++++ RECORD SET

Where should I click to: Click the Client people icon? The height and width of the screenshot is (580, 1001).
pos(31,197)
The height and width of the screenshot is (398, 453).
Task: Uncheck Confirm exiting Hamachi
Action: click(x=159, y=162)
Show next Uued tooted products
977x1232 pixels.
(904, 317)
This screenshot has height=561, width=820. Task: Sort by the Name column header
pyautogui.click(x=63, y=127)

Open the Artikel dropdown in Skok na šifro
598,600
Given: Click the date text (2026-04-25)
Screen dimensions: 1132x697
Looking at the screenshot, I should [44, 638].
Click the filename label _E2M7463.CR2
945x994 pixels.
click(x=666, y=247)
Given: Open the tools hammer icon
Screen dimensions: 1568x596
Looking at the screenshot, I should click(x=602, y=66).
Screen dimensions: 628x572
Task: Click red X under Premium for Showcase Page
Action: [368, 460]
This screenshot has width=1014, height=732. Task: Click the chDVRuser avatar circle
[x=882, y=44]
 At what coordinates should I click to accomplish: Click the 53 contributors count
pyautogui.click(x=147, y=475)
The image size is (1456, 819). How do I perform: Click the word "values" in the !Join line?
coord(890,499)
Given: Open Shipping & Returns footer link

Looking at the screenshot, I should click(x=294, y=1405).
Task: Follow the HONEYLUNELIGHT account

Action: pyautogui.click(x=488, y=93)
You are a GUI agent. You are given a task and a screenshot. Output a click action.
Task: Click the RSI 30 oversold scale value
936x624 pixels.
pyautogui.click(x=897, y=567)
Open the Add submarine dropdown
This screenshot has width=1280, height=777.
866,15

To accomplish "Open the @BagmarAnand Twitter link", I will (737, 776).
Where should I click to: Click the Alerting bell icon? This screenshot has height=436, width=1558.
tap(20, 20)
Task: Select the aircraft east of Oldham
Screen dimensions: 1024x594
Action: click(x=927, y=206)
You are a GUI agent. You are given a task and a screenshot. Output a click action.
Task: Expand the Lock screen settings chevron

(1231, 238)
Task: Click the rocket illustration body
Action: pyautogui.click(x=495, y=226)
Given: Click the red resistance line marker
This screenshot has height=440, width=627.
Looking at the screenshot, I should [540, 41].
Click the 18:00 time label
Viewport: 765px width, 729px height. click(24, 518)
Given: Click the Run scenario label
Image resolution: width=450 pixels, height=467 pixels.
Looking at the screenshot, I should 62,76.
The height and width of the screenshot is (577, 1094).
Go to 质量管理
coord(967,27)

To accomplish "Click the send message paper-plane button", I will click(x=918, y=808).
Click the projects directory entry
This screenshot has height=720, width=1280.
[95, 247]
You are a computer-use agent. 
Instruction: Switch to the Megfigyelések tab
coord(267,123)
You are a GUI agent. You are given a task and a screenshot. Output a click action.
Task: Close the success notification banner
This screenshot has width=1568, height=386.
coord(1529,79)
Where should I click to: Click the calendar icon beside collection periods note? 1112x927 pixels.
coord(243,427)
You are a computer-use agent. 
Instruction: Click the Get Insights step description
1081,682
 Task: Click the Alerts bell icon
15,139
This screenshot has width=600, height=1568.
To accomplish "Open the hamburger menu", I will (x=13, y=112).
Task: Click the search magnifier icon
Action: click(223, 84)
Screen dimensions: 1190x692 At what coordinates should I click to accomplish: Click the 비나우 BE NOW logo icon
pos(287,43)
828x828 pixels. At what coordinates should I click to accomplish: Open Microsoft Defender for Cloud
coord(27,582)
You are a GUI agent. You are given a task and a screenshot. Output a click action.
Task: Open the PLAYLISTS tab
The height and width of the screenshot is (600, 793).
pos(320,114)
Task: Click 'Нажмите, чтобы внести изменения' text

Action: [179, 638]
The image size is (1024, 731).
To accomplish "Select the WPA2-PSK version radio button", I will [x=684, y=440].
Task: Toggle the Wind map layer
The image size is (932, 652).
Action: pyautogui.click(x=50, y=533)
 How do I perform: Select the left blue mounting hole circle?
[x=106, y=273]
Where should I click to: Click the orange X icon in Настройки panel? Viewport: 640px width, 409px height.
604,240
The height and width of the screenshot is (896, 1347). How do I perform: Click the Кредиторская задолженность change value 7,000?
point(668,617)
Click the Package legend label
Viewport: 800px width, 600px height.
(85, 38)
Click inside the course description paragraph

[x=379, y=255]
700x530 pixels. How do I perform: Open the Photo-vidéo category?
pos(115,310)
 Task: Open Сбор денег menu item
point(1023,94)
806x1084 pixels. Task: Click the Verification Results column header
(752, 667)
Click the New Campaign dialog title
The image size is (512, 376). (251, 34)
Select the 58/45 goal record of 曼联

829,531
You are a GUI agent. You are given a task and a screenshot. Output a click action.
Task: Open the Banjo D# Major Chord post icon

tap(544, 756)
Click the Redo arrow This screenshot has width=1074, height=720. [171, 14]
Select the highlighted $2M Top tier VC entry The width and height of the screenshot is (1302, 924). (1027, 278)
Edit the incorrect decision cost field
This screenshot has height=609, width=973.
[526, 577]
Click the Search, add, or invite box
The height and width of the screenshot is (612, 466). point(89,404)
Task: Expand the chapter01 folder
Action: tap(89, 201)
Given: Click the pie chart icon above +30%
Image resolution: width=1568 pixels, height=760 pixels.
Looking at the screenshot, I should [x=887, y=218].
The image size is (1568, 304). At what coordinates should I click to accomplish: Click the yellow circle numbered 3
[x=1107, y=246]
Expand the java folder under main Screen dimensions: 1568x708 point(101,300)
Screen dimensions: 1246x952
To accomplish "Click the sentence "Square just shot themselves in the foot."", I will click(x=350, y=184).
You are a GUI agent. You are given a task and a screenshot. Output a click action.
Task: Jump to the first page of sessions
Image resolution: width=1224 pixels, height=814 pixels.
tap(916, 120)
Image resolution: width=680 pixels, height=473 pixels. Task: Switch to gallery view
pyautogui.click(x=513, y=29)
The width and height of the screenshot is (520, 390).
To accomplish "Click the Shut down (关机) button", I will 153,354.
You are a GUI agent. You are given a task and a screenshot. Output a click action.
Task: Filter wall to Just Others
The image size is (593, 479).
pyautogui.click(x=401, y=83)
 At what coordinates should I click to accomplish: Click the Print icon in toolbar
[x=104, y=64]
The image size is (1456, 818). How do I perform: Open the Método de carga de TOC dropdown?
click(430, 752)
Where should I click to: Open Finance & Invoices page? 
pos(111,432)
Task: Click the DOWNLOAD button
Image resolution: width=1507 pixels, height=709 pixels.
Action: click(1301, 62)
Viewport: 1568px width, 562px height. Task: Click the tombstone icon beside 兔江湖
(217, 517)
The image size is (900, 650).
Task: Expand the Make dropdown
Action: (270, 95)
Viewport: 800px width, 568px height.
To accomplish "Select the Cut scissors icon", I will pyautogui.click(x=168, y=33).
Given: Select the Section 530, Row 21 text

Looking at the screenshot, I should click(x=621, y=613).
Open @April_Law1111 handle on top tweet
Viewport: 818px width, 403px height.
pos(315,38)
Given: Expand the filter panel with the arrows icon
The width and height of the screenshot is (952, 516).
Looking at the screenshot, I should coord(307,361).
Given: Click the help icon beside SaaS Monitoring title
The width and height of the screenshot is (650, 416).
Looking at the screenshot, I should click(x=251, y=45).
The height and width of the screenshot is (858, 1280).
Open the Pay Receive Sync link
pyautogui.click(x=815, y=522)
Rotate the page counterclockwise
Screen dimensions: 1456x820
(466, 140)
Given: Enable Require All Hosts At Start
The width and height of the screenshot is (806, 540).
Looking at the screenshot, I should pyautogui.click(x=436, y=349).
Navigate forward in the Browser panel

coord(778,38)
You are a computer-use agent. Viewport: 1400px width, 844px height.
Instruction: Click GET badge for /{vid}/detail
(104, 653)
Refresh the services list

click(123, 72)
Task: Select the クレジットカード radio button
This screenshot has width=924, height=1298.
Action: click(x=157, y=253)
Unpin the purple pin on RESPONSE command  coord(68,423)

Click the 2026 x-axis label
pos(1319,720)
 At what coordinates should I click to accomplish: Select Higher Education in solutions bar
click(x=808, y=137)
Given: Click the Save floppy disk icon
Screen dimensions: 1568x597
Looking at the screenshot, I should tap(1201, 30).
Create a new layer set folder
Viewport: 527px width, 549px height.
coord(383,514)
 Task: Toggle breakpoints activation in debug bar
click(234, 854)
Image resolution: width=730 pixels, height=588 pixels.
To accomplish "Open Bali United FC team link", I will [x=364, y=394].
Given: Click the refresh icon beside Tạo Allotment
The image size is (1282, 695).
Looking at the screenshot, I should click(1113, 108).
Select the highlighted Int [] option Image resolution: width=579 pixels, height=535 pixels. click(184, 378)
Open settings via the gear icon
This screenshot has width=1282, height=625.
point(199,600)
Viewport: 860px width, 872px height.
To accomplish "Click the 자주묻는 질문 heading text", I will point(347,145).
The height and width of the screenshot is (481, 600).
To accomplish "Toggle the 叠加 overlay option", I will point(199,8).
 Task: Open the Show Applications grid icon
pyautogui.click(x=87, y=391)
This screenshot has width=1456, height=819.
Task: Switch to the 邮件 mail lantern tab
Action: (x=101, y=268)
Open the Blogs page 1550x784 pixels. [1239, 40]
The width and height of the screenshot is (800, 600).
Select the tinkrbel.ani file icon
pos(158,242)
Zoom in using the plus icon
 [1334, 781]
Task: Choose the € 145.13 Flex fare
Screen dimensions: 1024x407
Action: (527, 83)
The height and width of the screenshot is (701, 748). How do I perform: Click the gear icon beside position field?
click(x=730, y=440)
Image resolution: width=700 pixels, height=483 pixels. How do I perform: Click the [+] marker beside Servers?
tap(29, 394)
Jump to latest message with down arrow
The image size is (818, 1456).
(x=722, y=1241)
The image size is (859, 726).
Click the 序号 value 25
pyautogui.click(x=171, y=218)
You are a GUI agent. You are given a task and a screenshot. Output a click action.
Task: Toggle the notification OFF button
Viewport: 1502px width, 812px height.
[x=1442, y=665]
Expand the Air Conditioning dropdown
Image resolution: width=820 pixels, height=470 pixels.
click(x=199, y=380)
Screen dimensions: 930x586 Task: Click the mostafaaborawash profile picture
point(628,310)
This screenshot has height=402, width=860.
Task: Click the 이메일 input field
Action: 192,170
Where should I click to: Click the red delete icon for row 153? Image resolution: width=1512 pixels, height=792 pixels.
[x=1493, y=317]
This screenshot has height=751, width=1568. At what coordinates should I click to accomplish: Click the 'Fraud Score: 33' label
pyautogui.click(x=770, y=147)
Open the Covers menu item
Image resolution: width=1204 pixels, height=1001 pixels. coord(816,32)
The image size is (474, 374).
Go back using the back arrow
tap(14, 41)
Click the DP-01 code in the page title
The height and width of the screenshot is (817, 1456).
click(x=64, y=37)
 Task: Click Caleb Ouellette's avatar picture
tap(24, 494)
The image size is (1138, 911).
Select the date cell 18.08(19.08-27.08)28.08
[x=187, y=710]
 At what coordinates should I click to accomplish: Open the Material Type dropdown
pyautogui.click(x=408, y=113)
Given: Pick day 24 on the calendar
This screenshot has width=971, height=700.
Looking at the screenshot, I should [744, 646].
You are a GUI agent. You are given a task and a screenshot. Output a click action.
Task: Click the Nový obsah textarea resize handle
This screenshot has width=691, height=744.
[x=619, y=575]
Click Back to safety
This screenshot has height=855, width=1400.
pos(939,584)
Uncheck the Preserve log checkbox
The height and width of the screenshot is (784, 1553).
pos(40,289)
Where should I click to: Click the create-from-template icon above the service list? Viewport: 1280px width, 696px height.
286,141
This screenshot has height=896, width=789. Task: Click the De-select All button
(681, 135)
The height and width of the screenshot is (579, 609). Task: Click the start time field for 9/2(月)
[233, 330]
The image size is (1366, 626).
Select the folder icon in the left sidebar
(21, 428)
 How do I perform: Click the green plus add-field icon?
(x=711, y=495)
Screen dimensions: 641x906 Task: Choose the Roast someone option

++++++++

**EXERCISE AIM**
Which lines of the data include "Choose"? Copy each of them.

**EXERCISE RESPONSE**
Task: Choose the € 145.13 Flex fare
Screen dimensions: 641x906 Task: Choose the Roast someone option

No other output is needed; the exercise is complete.